The Turnip is called in Latin, Rapum: the name commonly used in shops and everywhere is Rapa: in High Dutch, Ruben: in Low Dutch, Rapen; in French, Naveau rond: in Spanish, Nabo: in English, Turnip, and Rape.
The Temperature and Virtues.
A. The bulbous or knobbed root, which is properly called Rapum or Turnip, and hath given the name to the plant, is many times eaten raw, especially of the poor people in Wales, but most commonly boiled. The raw root is windy, and engendereth gross and cold blood; the boiled doth cook less, and so little, that it cannot be perceived to cool at all, yet it is moist and windy.
B. It availeth not a little after what manner it is prepared; for being boiled in water, or in a certain broth, it is more moist, and sooner descendeth, and maketh the body more soluble; but being roasted or baked it drieth, and engendereth less wind, and yet it is not altogether without wind. But howsoever they be dressed, they yield more plenty of nourishment than those that are eaten raw: they do increase milk in women's breasts, and natural seed, and provoke urine.

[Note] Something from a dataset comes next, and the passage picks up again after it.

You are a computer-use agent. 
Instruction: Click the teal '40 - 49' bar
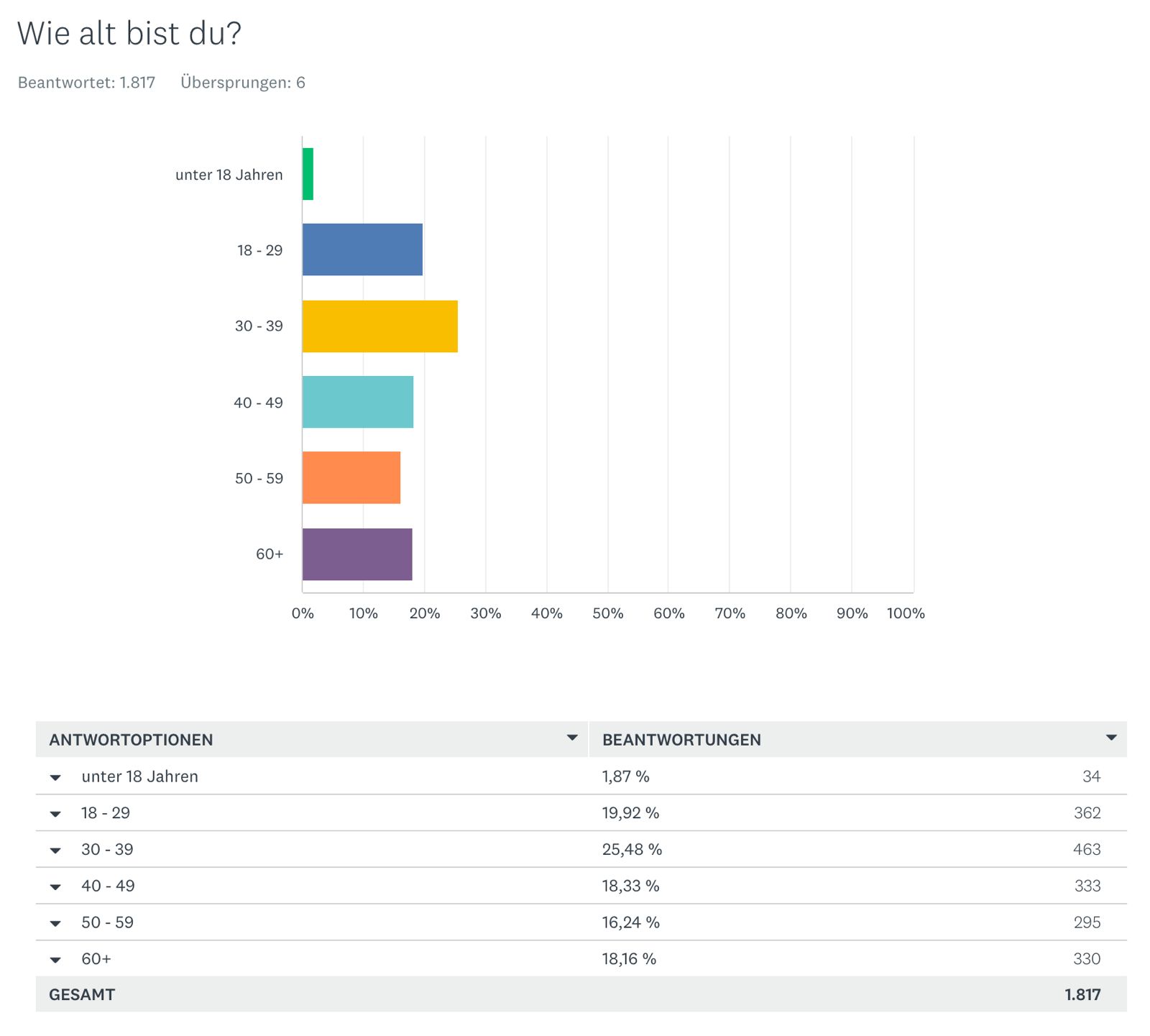[x=357, y=402]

C. The decoction of Turnips is good against the cough and hoarseness of the voice, being drunk in the evening with a little sugar, or a quantity of clarified honey.
D. Dioscorides writeth, That the Turnip itself being stamped, is with good success applied upon mouldy or kibed heels, and that also oil of roses boiled in a hollow turnip under the hot embers doth cure the same.
E. The young and tender shoots or springs of Turnips at their first coming forth of the ground, boiled and eaten as a salad, provoke urine.
F. The seed is mixed with counterpoisons and treacles: and being drunk it is a remedy against poisons.
G. They of the Low Countries do give the oil which is pressed out of the seed, against the after throes of women newly brought to bed, and also minister it to young children against the worms, which it both killeth and driveth forth.
H. The oil washed with water doth allay the fervent heat and ruggedness of the skin.